Guide to Silverstripe CMS: Introduction

When setting up a personal art / photographic website (art.rainshowers.org), I searched and tried out a huge number of web tools and CMS platforms. In the end I decided to work with Silverstripe CMS. For me it had a good balance between having the features and third-party support I wanted, without having so much hidden away and so much complexity that I couldn’t see how anything worked.

Items that were important for me

  • A comfortable level of complexity and openness (in terms of being able to see what is going on)
  • A platform that is concerned with maintaining security so I’m not up worrying about when my host is going to call with bad news
  • Flexible template system
  • Store data in a relational database
  • Fit within the capabilities of the shared hosting I have available
  • Well maintained with current versions

That is the plus-side. The minus-side is the documentation.
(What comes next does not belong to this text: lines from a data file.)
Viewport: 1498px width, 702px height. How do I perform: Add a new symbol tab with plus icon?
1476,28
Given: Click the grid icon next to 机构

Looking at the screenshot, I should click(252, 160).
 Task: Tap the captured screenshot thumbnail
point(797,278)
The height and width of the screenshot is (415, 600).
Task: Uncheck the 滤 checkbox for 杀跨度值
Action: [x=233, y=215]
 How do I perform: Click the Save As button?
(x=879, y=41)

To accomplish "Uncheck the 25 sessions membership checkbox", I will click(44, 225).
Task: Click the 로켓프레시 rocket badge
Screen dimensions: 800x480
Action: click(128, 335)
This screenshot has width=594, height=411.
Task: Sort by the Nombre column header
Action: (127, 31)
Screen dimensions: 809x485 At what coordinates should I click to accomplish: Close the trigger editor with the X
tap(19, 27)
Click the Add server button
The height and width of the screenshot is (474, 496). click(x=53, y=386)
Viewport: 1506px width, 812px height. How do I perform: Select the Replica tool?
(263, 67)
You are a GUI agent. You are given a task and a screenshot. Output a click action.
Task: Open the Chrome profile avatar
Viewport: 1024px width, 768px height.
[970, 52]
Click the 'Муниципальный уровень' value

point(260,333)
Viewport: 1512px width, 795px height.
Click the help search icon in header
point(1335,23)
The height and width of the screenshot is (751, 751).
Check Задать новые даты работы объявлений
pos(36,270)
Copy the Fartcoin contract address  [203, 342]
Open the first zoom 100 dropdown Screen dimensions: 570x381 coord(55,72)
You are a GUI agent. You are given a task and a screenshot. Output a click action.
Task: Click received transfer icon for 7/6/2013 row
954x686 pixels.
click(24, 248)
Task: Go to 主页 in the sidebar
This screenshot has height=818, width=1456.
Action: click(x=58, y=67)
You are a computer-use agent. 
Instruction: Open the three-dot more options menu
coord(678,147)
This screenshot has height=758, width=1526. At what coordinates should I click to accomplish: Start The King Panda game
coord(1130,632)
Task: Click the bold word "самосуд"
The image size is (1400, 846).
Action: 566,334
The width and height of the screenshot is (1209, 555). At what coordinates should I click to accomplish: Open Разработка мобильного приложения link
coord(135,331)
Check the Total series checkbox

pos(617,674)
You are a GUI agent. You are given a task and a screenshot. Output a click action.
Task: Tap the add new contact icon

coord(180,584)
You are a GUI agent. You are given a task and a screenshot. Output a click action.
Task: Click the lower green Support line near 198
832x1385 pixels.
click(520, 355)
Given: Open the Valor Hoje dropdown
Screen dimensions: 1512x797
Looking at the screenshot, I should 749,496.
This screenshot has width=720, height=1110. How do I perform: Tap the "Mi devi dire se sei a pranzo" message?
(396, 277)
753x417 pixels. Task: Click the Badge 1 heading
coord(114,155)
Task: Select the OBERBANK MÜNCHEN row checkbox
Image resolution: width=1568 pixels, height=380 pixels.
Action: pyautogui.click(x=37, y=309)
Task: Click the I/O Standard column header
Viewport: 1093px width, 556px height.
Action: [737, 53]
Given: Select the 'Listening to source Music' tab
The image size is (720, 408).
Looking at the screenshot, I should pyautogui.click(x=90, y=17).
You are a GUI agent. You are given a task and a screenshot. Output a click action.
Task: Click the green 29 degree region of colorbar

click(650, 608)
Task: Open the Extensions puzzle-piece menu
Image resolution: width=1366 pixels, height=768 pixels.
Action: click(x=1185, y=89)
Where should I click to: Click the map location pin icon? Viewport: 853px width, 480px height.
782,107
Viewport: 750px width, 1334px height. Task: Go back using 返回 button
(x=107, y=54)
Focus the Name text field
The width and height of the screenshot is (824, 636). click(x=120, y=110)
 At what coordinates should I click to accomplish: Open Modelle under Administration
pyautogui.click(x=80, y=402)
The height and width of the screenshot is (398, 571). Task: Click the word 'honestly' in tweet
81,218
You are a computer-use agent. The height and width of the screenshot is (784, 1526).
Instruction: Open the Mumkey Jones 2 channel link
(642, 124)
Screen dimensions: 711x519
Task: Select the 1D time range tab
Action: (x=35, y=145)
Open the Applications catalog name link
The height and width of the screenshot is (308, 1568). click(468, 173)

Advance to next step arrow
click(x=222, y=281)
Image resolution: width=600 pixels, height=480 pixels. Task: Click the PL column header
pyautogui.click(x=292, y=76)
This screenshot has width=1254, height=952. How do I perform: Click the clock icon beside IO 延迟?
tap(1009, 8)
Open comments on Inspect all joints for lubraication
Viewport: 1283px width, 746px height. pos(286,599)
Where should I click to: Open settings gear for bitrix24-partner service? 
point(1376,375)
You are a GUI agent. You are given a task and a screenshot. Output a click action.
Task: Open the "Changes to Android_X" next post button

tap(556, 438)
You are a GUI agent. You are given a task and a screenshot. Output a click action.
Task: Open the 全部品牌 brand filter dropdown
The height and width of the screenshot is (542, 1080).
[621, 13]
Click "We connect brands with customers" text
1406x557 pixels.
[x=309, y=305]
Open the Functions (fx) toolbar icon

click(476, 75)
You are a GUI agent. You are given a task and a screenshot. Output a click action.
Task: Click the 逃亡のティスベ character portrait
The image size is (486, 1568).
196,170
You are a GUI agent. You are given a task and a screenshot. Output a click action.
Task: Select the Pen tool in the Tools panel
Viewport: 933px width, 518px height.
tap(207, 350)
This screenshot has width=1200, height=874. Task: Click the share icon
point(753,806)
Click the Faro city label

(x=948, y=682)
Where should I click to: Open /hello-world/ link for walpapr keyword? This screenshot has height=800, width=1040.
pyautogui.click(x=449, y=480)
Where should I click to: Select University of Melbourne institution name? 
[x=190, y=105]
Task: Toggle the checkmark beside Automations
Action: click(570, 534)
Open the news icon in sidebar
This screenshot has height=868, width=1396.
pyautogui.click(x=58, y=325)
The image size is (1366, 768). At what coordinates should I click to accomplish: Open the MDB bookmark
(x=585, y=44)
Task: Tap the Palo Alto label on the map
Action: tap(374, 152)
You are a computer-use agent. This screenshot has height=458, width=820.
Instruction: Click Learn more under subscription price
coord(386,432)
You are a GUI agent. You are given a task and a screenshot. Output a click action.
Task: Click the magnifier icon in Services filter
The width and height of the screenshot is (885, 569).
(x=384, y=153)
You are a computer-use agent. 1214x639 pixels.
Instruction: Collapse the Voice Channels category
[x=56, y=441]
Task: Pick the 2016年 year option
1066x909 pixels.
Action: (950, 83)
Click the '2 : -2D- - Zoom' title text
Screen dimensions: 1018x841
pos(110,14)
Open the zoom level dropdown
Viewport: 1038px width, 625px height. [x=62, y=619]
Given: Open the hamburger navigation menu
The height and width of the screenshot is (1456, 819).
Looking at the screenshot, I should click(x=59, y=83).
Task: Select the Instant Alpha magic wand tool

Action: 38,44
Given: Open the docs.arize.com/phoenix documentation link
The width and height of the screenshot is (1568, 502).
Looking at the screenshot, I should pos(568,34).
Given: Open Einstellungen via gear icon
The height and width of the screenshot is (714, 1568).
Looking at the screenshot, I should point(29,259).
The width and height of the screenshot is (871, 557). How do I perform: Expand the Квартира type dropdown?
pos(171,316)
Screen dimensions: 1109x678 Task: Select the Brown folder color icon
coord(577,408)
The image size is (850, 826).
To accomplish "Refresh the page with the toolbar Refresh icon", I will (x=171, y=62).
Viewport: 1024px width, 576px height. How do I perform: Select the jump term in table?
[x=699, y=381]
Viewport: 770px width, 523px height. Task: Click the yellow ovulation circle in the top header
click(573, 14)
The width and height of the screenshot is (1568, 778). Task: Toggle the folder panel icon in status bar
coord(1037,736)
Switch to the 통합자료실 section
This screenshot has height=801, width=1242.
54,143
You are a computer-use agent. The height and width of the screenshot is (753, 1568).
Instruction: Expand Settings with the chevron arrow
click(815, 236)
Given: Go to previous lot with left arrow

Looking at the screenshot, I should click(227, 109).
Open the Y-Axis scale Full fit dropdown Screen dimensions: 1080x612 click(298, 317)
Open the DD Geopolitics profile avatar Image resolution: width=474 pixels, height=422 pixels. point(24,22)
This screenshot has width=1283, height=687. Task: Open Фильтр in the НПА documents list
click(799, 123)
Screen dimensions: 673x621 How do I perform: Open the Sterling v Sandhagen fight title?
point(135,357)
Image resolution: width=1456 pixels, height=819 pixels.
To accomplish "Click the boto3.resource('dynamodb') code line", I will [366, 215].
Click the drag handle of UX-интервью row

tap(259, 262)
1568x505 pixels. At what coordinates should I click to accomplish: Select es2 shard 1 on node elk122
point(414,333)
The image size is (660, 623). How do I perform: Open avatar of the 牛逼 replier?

The documentation seems to have a good in-the-weeds coverage with developer guides and API docs.

For documentation about the basics and getting started, there is a “lessons” series and a “getting started” section. For me, this introductory material was difficult to understand and left me with questions that I could not readily find answers to in all the normal places you would look (slack channel, forums, search). Further, they did not present me with a way to understand all the moving pieces, and overall how things worked.

The other issue I found was some of the material, though considered current, is actually out of date with the current version. This is of course not unusual with software documentation. It helped me to write up documentation as a way of learning, and so I am contributing this to help the project.